╭─ Data under study

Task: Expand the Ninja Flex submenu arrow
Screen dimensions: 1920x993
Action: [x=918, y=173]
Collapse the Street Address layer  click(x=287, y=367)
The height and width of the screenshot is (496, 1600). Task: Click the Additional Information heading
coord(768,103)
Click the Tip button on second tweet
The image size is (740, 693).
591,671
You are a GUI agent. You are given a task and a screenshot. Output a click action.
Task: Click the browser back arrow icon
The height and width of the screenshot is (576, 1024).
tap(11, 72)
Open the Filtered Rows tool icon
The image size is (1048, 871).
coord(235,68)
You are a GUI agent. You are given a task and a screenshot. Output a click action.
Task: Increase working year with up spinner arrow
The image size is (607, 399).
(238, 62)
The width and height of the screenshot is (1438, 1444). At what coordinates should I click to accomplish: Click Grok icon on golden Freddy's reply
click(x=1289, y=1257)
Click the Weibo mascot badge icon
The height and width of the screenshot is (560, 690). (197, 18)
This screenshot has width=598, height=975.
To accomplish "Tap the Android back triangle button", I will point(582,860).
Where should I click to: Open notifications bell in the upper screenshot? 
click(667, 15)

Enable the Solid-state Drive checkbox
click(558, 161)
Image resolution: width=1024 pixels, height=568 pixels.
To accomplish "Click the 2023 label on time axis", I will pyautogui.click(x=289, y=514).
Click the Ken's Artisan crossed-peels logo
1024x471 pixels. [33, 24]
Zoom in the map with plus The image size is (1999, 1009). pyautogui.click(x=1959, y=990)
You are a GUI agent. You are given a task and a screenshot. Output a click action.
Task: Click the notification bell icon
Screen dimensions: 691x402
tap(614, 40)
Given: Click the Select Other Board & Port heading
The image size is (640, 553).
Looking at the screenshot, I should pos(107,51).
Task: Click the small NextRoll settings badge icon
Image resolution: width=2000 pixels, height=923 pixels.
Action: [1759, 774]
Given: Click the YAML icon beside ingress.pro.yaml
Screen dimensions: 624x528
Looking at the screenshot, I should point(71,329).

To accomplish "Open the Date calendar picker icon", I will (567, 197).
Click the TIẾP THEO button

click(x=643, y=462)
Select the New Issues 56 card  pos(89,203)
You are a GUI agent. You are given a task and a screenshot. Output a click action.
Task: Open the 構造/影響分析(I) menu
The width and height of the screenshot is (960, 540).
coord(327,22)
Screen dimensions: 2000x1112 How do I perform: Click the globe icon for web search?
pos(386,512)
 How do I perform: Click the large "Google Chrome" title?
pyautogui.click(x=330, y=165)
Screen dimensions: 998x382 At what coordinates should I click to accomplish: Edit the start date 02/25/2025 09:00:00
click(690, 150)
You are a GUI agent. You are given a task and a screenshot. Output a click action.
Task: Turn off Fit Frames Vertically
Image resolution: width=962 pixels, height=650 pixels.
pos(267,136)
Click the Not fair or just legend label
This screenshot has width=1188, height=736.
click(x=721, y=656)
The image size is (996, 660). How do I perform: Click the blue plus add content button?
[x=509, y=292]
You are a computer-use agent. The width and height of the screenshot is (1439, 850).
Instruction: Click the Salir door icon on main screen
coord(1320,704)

╰─

Goal of the exercise → Copy out each line in the preceding records that contains "back".

Solution to the problem →
Task: Click the browser back arrow icon
To accomplish "Tap the Android back triangle button", I will point(582,860).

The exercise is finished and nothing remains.